Mario Draghi will be treading the finest of lines on Thursday when unveiling the European Central Bank's plan to shore up ailing government finances across the eurozone. Do little, and Mr Draghi is in danger of sending equity and bond markets into a fresh tailspin; promise too much, and the Germans will not write the cheque.
If "Super Mario" needed any reminder of how fine a line he is treading, it certainly came yesterday, when the ratings agency Moody's moved the whole eurozone's triple A credit rating on to a negative watch. Its reasoning? The key economies in the eurozone, such as France and Germany, are being dragged down by the eurozone crisis, while their governments are being exposed to more and more debt.
Despite Moody's downgrade threat, the recent news from the eurozone has been better, with equity markets moving upwards over the summer while crucial Italian and Spanish government bond yields go in the opposite direction, but this has all been dependent on Mr Draghi living up to his earlier promise that the ECB's plans "will be enough" to reassure markets that at last something is being done about the eurozone crisis.
Alan Clarke, an economist at Scotiabank, said: "Now is the time to see some meat on the bones. If Mr Draghi fails to unveil a coherent plan for dealing with the bonds of the likes of Spain and Italy, then all the good of recent times will be undone, which would be madness."
Markets seem to be of the same view. The minimum they are expecting is Mr Draghi to commit the ECB to buy the bonds of ailing eurozone countries, but unlike the last time the central bank went on such a spree, in 2011, there will be strings attached. For starters, the scheme is very likely to be limited to short-term debt – government bonds which mature in two or three years – as this will allow the ECB to get around claims that they are in effect funding national governments. The ECB is looking to bring a more precise weapon to bear – a scalpel rather than the scattergun of last year. It's hoped that by shoring up short-term debt, markets will be reassured that eurozone finances aren't going to go pop, which should help to reduce the cost of longer-term government borrowing, keeping the likes of Italy and Spain out of the danger zone.
"It's the size of the ECB's commitment to buy government bonds as well as the conditions attached that everyone will be watching," Philip Shaw from Investec said. "Make the conditions too strict and then the likes of Italy and Spain will not use the ECB's bond buying facility.

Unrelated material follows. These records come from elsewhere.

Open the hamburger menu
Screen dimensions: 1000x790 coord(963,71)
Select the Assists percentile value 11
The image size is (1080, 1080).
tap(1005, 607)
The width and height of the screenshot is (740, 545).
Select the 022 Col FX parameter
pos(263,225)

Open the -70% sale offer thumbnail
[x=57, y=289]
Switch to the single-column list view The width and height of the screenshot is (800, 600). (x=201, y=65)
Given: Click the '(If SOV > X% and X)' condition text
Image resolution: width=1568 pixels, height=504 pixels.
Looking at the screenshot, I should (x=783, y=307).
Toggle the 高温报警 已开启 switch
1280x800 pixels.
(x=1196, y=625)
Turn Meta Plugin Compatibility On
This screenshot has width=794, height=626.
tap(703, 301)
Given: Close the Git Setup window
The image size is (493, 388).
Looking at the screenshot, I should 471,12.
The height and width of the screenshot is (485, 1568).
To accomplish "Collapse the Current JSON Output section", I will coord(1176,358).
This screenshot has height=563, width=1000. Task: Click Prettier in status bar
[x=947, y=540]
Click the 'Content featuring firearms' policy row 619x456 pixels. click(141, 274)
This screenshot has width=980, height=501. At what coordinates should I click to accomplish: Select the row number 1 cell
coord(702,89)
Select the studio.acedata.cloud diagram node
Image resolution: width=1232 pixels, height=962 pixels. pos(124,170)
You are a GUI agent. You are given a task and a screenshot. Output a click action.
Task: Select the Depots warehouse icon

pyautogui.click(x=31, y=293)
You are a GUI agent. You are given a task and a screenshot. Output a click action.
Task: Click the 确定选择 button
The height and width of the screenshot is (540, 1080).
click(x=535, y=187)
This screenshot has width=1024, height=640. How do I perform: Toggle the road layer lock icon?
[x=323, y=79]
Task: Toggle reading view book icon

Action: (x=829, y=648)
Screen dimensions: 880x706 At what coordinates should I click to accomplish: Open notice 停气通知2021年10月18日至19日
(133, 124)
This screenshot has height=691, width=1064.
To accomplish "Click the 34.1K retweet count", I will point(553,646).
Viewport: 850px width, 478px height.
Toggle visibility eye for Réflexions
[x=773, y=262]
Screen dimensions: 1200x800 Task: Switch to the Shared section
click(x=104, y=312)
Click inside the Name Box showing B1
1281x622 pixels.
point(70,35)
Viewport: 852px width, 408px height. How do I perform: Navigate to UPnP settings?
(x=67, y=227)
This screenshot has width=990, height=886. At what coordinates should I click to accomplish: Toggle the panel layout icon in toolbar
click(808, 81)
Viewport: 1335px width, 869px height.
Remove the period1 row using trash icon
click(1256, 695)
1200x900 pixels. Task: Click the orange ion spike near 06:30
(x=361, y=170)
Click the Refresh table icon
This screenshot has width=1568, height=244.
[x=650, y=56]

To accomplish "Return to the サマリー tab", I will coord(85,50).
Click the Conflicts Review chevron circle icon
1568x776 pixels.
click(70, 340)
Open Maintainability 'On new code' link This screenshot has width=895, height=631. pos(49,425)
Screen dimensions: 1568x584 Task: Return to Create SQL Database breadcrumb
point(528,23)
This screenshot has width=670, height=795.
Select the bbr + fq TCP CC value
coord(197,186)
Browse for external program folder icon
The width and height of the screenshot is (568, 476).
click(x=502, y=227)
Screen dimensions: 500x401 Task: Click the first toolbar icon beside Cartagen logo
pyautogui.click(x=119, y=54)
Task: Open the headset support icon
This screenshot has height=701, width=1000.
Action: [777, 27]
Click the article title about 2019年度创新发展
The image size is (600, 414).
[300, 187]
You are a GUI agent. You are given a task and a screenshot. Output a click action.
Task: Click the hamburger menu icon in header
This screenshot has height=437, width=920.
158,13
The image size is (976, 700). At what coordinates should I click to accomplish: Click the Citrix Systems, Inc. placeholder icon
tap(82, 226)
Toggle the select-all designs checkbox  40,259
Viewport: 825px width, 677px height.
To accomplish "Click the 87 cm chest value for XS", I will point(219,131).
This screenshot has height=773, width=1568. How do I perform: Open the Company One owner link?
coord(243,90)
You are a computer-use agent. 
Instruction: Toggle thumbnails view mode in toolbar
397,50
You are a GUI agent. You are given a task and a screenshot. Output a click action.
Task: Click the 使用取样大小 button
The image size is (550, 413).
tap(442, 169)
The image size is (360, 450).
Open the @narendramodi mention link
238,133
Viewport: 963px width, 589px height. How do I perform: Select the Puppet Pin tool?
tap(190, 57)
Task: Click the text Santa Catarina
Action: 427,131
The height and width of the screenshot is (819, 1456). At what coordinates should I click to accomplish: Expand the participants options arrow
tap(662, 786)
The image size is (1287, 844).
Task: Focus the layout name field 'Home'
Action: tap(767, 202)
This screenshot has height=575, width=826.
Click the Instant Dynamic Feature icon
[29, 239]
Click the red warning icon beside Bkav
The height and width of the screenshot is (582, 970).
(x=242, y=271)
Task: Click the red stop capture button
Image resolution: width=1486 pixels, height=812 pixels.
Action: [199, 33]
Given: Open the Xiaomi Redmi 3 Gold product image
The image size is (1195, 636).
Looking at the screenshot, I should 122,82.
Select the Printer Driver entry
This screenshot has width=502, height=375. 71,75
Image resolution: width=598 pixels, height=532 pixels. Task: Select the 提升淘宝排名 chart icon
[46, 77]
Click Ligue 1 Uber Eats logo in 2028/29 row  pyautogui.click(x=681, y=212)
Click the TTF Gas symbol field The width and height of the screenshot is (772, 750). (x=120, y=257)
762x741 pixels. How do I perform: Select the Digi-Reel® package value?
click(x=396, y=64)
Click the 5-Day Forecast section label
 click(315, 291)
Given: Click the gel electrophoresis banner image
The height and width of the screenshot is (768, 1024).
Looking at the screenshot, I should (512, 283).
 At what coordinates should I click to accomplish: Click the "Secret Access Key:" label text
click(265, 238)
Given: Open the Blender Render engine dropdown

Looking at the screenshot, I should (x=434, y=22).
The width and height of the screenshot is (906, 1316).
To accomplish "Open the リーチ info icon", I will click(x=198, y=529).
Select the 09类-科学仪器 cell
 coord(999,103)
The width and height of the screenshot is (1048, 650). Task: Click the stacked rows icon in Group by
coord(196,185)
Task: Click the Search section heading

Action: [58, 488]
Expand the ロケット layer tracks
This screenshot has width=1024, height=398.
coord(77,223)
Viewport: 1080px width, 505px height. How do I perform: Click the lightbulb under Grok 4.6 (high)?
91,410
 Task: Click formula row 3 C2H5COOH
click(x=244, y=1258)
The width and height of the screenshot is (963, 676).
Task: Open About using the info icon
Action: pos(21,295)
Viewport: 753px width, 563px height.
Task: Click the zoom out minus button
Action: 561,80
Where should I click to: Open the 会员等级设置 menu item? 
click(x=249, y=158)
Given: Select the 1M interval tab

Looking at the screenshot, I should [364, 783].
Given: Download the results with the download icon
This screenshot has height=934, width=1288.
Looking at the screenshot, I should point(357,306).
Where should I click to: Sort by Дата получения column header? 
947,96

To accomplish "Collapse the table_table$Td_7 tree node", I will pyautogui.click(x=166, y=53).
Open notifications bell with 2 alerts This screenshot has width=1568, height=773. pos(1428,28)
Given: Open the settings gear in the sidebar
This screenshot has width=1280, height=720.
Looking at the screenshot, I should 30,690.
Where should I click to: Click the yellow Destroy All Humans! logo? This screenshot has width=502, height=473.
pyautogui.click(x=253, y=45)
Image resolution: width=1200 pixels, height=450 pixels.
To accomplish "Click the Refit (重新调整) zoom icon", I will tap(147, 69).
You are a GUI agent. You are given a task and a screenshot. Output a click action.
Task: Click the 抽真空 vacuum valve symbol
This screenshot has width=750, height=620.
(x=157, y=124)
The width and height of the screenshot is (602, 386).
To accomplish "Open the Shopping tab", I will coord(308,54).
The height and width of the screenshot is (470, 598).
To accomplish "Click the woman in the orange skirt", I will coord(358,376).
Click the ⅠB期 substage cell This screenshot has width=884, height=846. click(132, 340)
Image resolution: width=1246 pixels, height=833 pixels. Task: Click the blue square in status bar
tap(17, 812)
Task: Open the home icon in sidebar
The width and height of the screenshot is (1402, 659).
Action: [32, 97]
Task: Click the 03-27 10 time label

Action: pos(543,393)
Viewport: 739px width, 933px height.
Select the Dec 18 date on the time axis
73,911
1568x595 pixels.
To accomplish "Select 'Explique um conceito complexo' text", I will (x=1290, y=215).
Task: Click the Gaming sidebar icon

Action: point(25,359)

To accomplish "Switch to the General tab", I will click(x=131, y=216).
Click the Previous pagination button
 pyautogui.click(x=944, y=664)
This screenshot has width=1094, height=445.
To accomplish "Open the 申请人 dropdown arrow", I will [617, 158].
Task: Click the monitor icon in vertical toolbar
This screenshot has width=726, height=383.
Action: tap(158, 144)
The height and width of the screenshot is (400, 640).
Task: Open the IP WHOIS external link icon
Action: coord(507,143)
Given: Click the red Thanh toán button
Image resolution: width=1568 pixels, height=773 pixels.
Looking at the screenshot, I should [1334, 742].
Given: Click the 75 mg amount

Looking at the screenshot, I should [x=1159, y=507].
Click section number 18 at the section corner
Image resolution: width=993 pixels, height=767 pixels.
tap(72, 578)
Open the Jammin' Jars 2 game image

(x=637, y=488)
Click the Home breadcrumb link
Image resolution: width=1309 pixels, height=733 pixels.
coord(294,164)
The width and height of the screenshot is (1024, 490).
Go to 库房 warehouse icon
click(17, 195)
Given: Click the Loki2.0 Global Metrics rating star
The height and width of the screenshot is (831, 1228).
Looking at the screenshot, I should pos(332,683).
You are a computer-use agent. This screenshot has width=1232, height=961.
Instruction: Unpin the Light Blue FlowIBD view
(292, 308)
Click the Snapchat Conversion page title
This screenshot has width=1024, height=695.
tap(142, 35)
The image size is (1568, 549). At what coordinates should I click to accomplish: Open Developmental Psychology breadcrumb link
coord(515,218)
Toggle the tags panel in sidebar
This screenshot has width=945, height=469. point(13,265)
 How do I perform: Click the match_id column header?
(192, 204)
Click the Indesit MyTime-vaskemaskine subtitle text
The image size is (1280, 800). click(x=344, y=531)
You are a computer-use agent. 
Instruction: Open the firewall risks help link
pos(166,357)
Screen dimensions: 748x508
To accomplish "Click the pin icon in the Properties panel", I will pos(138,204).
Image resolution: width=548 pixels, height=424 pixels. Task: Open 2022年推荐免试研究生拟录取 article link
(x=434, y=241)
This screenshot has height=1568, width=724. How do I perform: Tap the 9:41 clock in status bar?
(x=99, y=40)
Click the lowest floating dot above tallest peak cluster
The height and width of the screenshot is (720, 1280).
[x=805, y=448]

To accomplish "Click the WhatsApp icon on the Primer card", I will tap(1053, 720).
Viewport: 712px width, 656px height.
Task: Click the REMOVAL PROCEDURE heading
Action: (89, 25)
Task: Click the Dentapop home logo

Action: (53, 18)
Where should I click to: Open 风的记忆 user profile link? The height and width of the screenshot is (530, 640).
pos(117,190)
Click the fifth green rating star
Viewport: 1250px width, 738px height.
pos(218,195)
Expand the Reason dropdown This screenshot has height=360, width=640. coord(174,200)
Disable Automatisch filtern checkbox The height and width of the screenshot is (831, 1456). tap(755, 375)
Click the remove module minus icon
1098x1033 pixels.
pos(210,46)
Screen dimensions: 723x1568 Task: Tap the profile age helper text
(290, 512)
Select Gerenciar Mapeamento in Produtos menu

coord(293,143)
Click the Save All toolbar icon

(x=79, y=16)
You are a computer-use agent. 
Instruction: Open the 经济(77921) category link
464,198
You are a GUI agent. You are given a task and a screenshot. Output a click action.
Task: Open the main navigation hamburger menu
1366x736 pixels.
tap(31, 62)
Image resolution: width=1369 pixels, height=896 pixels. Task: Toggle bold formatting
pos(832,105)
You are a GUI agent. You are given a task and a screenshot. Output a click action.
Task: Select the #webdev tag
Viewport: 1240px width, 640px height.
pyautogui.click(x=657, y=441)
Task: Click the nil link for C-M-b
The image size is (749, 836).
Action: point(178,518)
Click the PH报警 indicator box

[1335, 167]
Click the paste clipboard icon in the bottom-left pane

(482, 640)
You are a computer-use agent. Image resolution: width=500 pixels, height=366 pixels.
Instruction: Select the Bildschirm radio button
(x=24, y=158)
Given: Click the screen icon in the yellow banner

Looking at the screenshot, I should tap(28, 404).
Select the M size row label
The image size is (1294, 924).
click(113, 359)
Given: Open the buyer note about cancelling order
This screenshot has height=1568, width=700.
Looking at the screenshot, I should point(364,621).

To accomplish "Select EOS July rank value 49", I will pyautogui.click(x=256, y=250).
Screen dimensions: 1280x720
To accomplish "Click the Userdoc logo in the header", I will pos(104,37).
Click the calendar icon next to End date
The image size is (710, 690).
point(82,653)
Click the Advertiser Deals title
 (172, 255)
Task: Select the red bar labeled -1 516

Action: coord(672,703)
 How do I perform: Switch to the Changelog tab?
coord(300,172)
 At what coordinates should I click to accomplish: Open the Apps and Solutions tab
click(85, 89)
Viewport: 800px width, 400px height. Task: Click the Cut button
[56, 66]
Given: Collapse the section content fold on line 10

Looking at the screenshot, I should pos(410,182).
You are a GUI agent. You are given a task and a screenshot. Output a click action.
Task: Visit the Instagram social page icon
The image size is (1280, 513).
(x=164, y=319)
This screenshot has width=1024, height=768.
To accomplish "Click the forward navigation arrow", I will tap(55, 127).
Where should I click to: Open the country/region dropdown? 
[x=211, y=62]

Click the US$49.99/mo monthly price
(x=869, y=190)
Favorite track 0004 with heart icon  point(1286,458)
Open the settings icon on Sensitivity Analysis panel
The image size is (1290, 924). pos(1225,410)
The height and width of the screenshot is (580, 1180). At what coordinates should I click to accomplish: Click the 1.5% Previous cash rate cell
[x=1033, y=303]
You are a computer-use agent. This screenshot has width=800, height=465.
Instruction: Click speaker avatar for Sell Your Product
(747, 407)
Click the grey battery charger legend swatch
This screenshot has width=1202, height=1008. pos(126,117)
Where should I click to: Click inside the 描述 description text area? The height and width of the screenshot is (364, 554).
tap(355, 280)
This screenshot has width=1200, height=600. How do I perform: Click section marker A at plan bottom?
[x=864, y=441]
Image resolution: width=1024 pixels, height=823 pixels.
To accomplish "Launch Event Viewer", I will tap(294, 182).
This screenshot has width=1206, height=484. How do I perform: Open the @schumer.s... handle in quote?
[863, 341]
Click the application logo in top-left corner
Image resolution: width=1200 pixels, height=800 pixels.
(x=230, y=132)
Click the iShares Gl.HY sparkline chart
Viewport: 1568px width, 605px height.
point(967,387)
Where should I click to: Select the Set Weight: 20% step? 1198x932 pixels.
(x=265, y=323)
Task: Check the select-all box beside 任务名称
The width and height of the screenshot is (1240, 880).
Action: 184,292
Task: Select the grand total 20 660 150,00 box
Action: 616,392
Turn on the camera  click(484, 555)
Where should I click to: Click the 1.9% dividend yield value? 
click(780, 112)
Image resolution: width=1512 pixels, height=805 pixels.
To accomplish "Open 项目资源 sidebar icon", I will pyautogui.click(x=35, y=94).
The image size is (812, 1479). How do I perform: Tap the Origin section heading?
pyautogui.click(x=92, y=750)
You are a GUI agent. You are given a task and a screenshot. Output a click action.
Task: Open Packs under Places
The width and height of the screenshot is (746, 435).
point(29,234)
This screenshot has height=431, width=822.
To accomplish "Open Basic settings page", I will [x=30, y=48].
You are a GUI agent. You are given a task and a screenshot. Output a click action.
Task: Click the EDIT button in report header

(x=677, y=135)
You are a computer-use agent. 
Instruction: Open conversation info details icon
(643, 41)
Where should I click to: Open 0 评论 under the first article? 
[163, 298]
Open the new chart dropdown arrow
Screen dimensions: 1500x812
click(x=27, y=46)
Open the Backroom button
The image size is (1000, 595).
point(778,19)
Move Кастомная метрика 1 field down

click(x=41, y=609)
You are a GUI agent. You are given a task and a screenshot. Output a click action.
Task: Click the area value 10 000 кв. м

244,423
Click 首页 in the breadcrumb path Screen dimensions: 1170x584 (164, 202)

Make them too loose and we may have a repeat of the past, when the ECB bought government bonds only for the national governments to go soft on their debt reduction plans," Mr Shaw added.
In advance of Mr Draghi's announcement, the yields on short-term Spanish and Italian bonds have slumped, as most anticipate these will be the main targets for the ECB bond buying scheme. If the scheme doesn't live up to these expectations, then it's likely that borrowing costs for the ailing eurozone members will rocket, perhaps to the levels seen in 2011, before the ECB's last major intervention. At that point the ECB would probably have to step into a panic situation, so action is better now rather than later.
As ever, though, the Germans have to be thrown into this mix. Europe's paymasters will only give the nod to the ECB's plans to buy the bonds of the likes of Italy and Spain at an EU leader's summit later this month if they feel that finally these governments won't use the ECB's intervention as a means to row back on austerity. But it seems that in Berlin there is at least an understanding that Mr Draghi must be allowed to get on with his limited rescue act.
Perhaps in need of a stiff drink or two, German Chancellor Angela Merkel told a meeting held in a packed beer tent in the town of Abensberg, near Munich, that after two years of political paralysis, now was the time for action. "It's not enough just to keep muddling through. These countries deserve our solidarity and that we root for them."
And the economic costs to Germany of doing nothing are mounting, with Scotiabank putting the cost of the eurozone crisis to its economy at about €50bn a year in lost output.
In an attempt to get their ducks in a row ahead of Mr Draghi's announcement, Ms Merkel welcomed the European president Herman Van Rompuy for talks yesterday, while the Italian premier, Mario Monti, laid out the red carpet for France's François Hollande.
Luca Jellinek, head of European interest-rate strategy at Credit Agricole, said there was now "broad agreement among these people. Many are realising that monetary policy is broken in Europe, badly broken."
Mr Draghi is capable of the spectacular. Late last year the ECB pumped €1 trillion into the European banking system to stave off a liquidity crisis, which had the handy knock-on effect of reducing government borrowing costs across the eurozone. This time around most analysts are expecting fewer fireworks from the ECB – with interest rates likely to remain on hold at 0.75 per cent – instead, just a coherent plan that will hold together would be nice. Mr Draghi's announcement, if it's what is expected, could eventually be seen as a staging post out of the eurozone crisis, but only if the Germans feel that the bad boys of the eurozone understand that this is not a "get out of jail free" card from austerity.